Their conclusions, reported in the scientific journal Nature, are based on 50 years of Atlantic observations.

... The key is the Gulf Stream. After it emerges from the Caribbean, it splits in two, with one part heading north-east to Europe and the other circulating back through the tropical Atlantic.

As the north-eastern branch flows, it gives off heat to the atmosphere, which in turn warms European land.

"It's like a radiator giving its heat to the atmosphere," said Harry Bryden from the National Oceanography Centre (NOC) at Britain's Southampton University.

"The heat it gives off is roughly equivalent to the output of a million power stations," he told reporters.

... "We saw a 30% decline in the southwards flow of deep cold water," said Harry Bryden.

"And so the summary is that in 2004, we have a larger circulating current [in the tropical Atlantic] and less overturning."

... Computer models of climate have regularly predicted that the North Atlantic conveyor may well reduce in intensity or even turn off altogether ...

... if it turned off completely, Europe would cool by perhaps four to six degrees Celsius.

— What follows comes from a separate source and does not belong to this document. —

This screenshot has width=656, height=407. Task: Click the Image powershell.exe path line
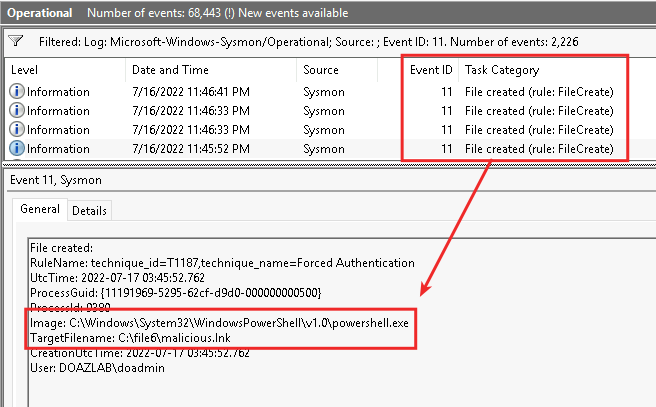219,325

... The findings will have resonance beyond the shores of the UK and Europe, as extra heat left circulating around the tropical Atlantic could have major impacts on weather systems in Africa, the Caribbean and Central America.
On the other hand, warming trends might make the cooling much milder. This is why scientist don't write any more about 'global warming', they write about 'global climate change'. Even if the world on the whole gets warmer, some areas may get far colder (Europe) even as others warm up enormously (Alaska). In other areas violent weather may predominate (more warm water in the Caribbean means more hurricaines ...). We have to be ready for anything, and everything!